Desde el MRS no avalamos, ni aprobamos una ley que transforma la Policía Nacional en policía orteguista, sin resolver los grandes desafíos institucionales y sociales de la institución.  Por esas razones, nuestros diputados en la Asamblea Nacional, votarán en contra de ese adefesio legal.

miércoles, 4 de junio de 2014

El gallopinto amenazado




Con gran sorpresa para el pueblo nicaragüense, el ministro de fomento, industria y comercio, con total tranquilidad nos recomendó consumir frijol negro, ya que los precios del frijol rojo están elevadísimos.

El ministro confunde su papel.  Los nicaragüenses no queremos que él sea nuestro nutricionista, sino que actúe frenando la especulación y el grave e imparable incremento de precios del frijol rojo, el mismo que comemos todos los días, el mismo con el que cocinamos nuestro gallopinto.

En esta Zona Naranja, en mayo de 2013, publicamos nuestra propuesta para apoyar a los productores de frijol rojo, advirtiendo que de seguirse el mismo camino, habría escasez del grano, lo que haría elevarse los precios al consumidor sin ganancia alguna para los productores. 

Y no es que seamos adivinos, pero era bastante sencillo prever lo que provocaría la actuación del gobierno.  Primero regó semilla de frijol negro y entregó muy poca de frijol rojo, para asegurar las exportaciones a Venezuela de la empresa Alba-alimentos, del conglomerado de la familia Ortega.

Se condicionó a los productores que si querían ser favorecidos con su participación en el programa Crisol, tendrían que sembrar frijol negro.  En consecuencia, la cosecha de frijol negro fue extraordinaria y la de frijol rojo fue muy baja.

A la hora de la cosecha, los agentes comerciales Albas y hasta ENABAS, salieron a comprar a precios regalados el frijol rojo, convirtiéndose así en los principales acopiadores, extorsionando a campesinos y campesinas.

El gobierno, convertido en agente oficioso del engranaje empresarial del Alba, es responsable directo de la caída de la producción de frijol rojo y su encarecimiento.

Esas mismas empresas son las acaparadoras actuales, y están haciendo tremendo negocio a costillas del pueblo.
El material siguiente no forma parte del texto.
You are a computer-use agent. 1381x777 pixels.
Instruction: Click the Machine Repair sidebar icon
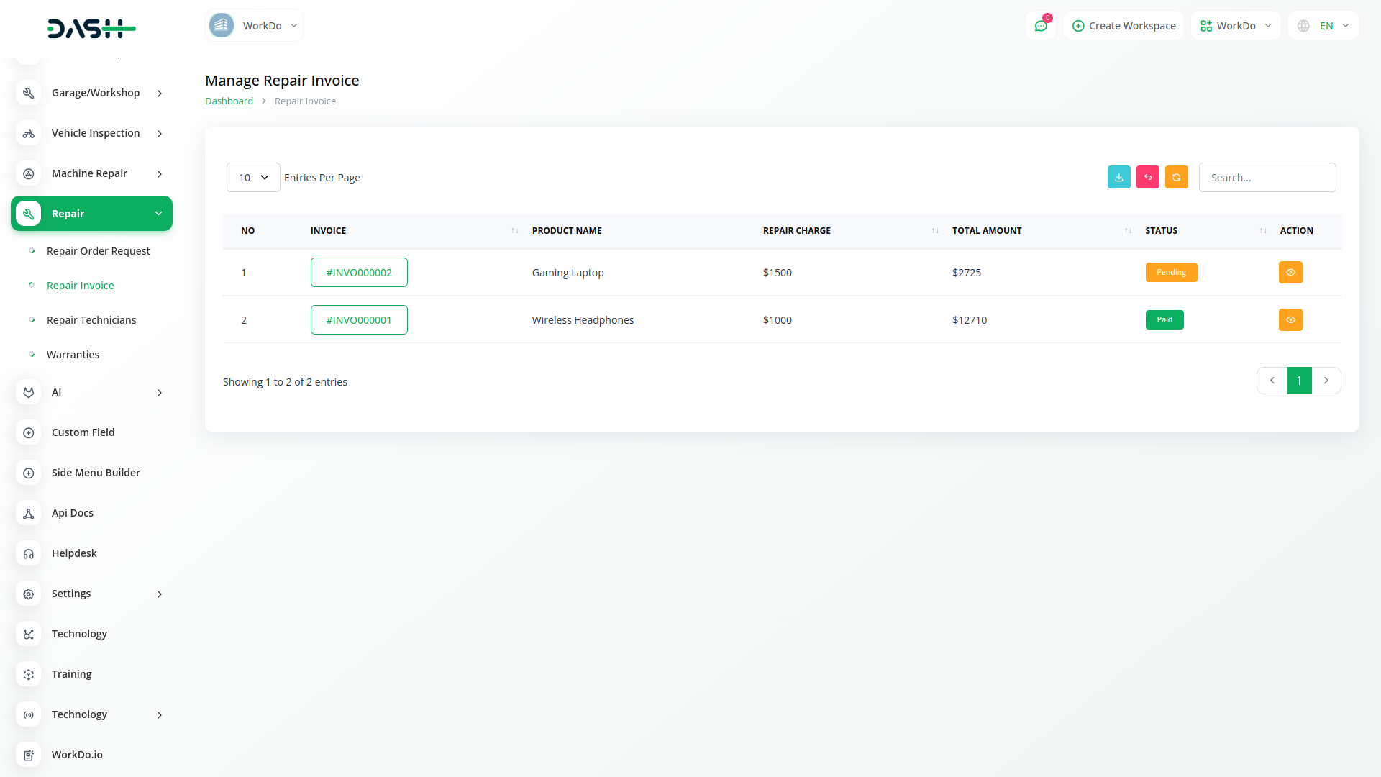coord(29,173)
La libra de frijoles ya llegó a los 26 córdobas, cuando en diciembre podía encontrarse en diez.

Por su parte, ENABAS en lugar de jugar su papel de regulador de precios, se ha convertido en un especulador más, vendiendo caro lo que compró barato. 

Se entiende ahora, perfectamente, la recomendación del ministro.  No puede actuar contra los acaparadores y especuladores, negocios que dependen de la familia en el poder.  Entonces, lo más fácil es decir que dejemos de comer gallopinto con frijol rojo. 

Si la situación empeora, se pueden imaginar lo que saldrá a decir el ministro, los defectos que le encontrará al frijol rojo y las maravillosas virtudes que le hallará al frijol negro. No tenemos nada contra el frijol negro, pero exigimos que los funcionarios nos respeten y cumplan con su trabajo, que para eso les pagamos.